» **WRITTEN REQUEST**
In the forum thread on whether Paul spoke Latin, which languages does fredtgreco say most highly educated Roman citizens would speak?

» **DOCUMENT**
·····

# Did Paul also speak Latin?



## Pergamum

Robert Reymond in "Paul: Missionary Theologian", page 47 seems to suggest that perhaps he did.


----------



## jogri17

I've been to a bible study where I was told I was wrong for saying Romans was written in greek and not Latin.


----------



## fredtgreco

I think it very likely that Paul spoke Latin. Most highly educated Roman citizens would speak Latin, Greek, and the language of their own "tribe." (in this case Hebrew)


----------



## bookslover

jogri17 said:


> I've been to a bible study where I was told I was wrong for saying Romans was written in greek and not Latin.



If they don't change their minds, sounds like a good Bible study to get out of...


----------



## Pergamum

fredtgreco said:


> I think it very likely that Paul spoke Latin. Most highly educated Roman citizens would speak Latin, Greek, and the language of their own "tribe." (in this case Hebrew)



Can you give any evidences? Does Paul use any Latinisms in his speeches, is there any tradition or other evidence for this possibility? Would this regimen (of learning Latin too) be a part of sitting at the feet of Gamelial?


----------



## Christusregnat

Pergamum said:


> fredtgreco said:
> 
> 
> 
> I think it very likely that Paul spoke Latin. Most highly educated Roman citizens would speak Latin, Greek, and the language of their own "tribe." (in this case Hebrew)
> 
> 
> 
> 
> Can you give any evidences? Does Paul use any Latinisms in his speeches, is there any tradition or other evidence for this possibility? Would this regimen (of learning Latin too) be a part of sitting at the feet of Gamelial?
Click to expand...


One evidence is that Paul is a Latin word, if memory serves. Thus, since his name is a Latinism, it is very likely he learned Latin. Since Christ specifically chose that he would preach the gospel to kings, it is without doubt that he would have known or had to learn the magisterial language of the Roman Empire.

Cheers,


----------



## wordmaster3

*Did Paul also speak Latin*

Though I can't be dogmatic about it, I would assume that Paul would be very familier with Latin (and any other common language within his missionary trips).


----------



## TimV

> Act 28:30 He lived there two whole years at his own expense, and welcomed all who came to him,
> Act 28:31 proclaiming the kingdom of God and teaching about the Lord Jesus Christ with all boldness and without hindrance.



If a highly educated American citizen born overseas who was a buisnessman and scholar lived for a minimum of two years in Washington, there'd not be much question as to whether he could speak English.

·····

» **ROWS**
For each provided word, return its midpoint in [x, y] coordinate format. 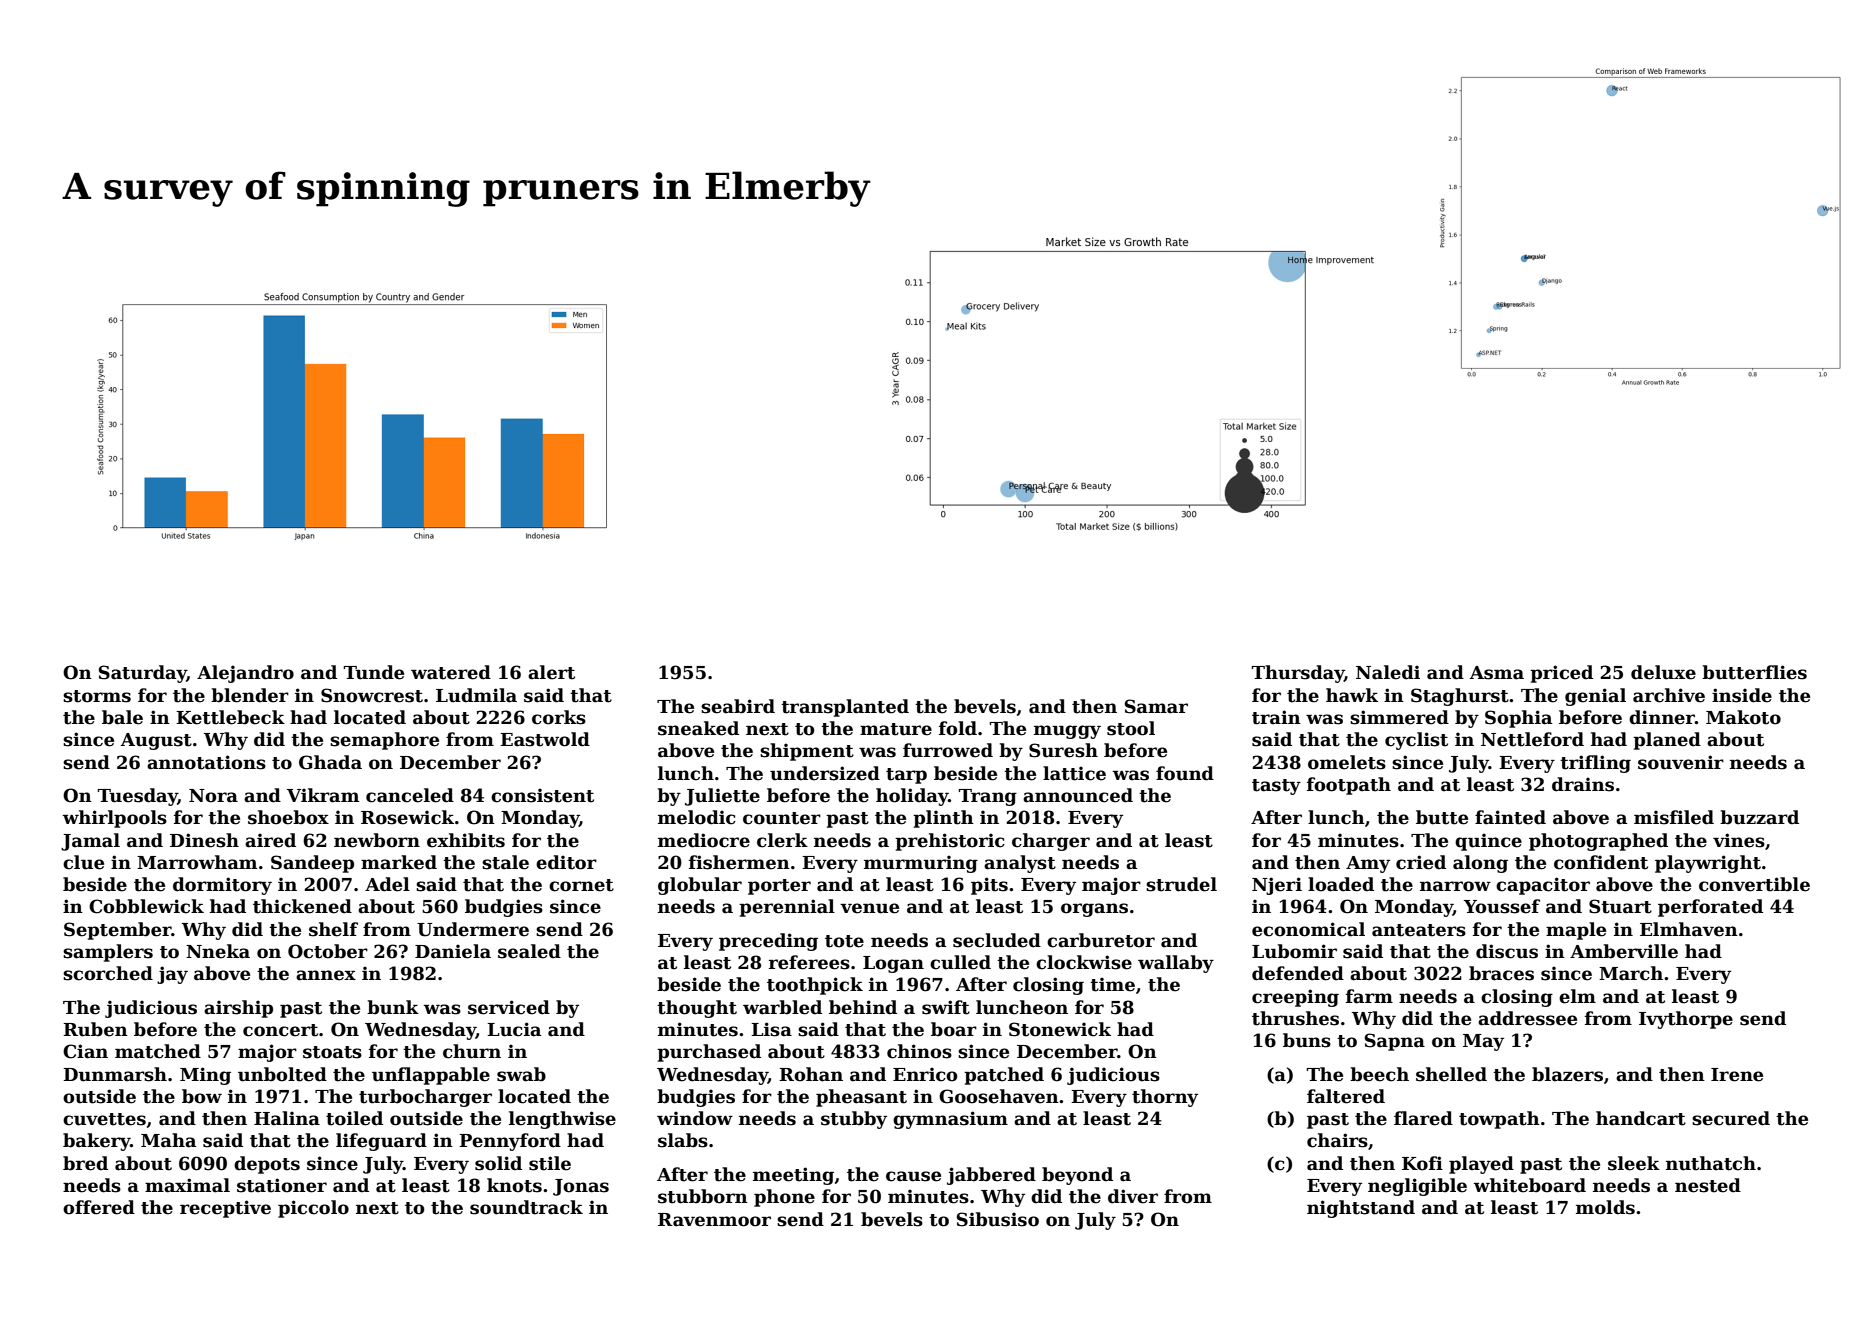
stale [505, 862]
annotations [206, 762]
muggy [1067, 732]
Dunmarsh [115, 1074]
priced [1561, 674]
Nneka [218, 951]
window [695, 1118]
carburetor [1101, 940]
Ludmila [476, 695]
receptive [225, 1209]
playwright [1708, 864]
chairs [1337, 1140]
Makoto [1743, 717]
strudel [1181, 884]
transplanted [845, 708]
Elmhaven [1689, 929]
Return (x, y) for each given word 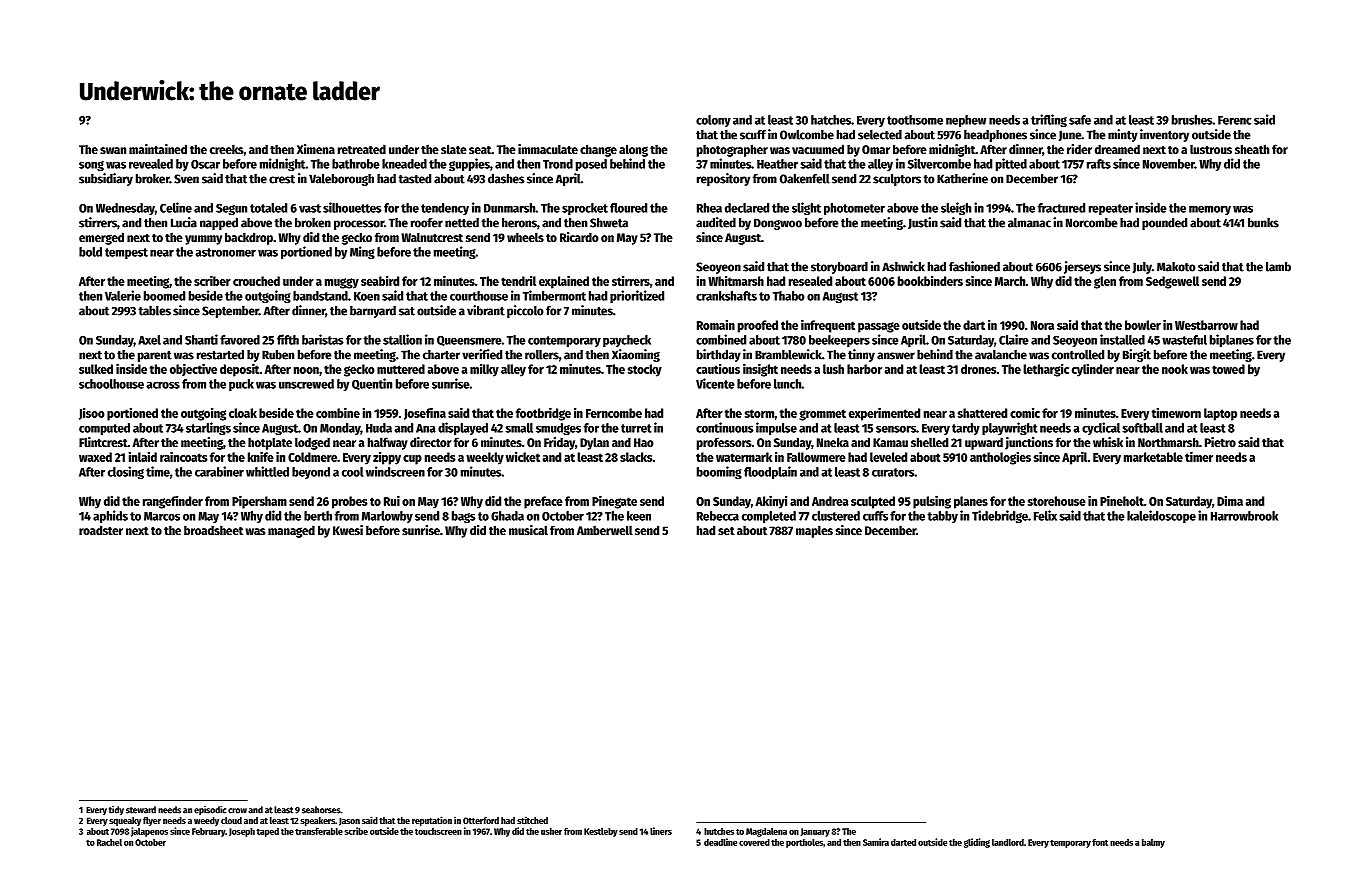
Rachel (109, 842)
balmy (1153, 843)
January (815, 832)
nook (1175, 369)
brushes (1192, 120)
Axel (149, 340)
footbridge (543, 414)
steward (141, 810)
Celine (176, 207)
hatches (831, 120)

·····

» **RESULT FOR THIS TASK**
Latin, Greek, and the language of their own "tribe," which for Paul was Hebrew.